Thomas Frank, a man of many bellows, bellows yet again in the Wall Street Journal today, repeating his usual trope that anything associated with the Clinton presidency is toxic and that by associating himself with Clintonites, Barack Obama is in danger of becoming toxic, too. As usual, Frank—who wrote a whole book about the triumph of nitwit conservatism in Kansas without proposing a single specific policy that liberals might pursue to win them back–has nothing to say about Obama’s actual proposals. He’s just worried about the body language.
Let us review the bidding: Obama is proposing a stimulus package–including a massive, job-creating government investment program–that will total somewhere around $1 trillion. He has pledged, and may well succeed in enacting, a near-universal health care plan. He has pledged to reverse the Bush Administration’s foreign policy, to end the war in Iraq, to start talking with Iran, to negotiate a global warming treaty. (Hillary Clinton, the ultimate Clintonite, has pledged to enact those changes.) That doesn’t sound like a namby-pamby centrism to me.

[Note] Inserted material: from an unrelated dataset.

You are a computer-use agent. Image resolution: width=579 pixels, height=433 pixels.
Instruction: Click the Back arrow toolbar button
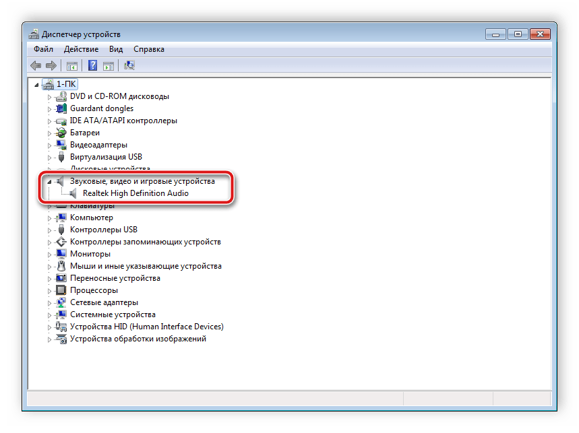[36, 65]
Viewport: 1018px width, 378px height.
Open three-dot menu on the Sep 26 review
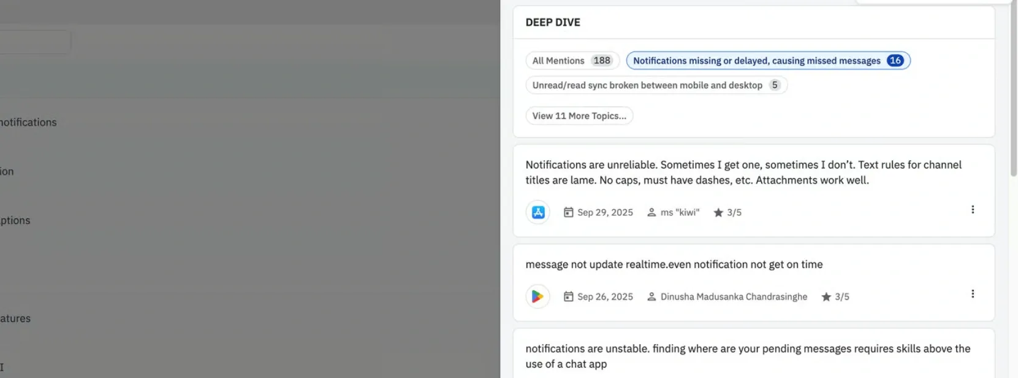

Furthermore, when recounting the Clinton era, Frank somehow misses the crucial work done on behalf of the working poor–especially the expansion of the Earned Income Tax Credit. The fact is, single mothers eligible for welfare were receiving $7300 more per year at the end of the Clinton Administration than they were before it. Vast numbers of middle-class and lower-income kids were able to attend college on the Hope Scholarship program. I could go on…but these are the sorts of wonky details that apparently don’t interest Frank.
He may be right about Obama. The President-elect may turn out to be a feather pillow. But there is zero evidence of that yet–and Obama’s agenda certainly indicates otherwise. And I believe that Obama’s attempts to reach out to conservatives–yes, even the George Will dinner party–and moderates are not only smart politics, but a real effort to mitigate the poisonous atmosphere that has stifled Washington for the past twenty year. That may be bad news for polemicists like Frank; I suspect it will be very good news for the working people he says he cares about, but whose lives–both religious and economic–seem entirely foreign to him.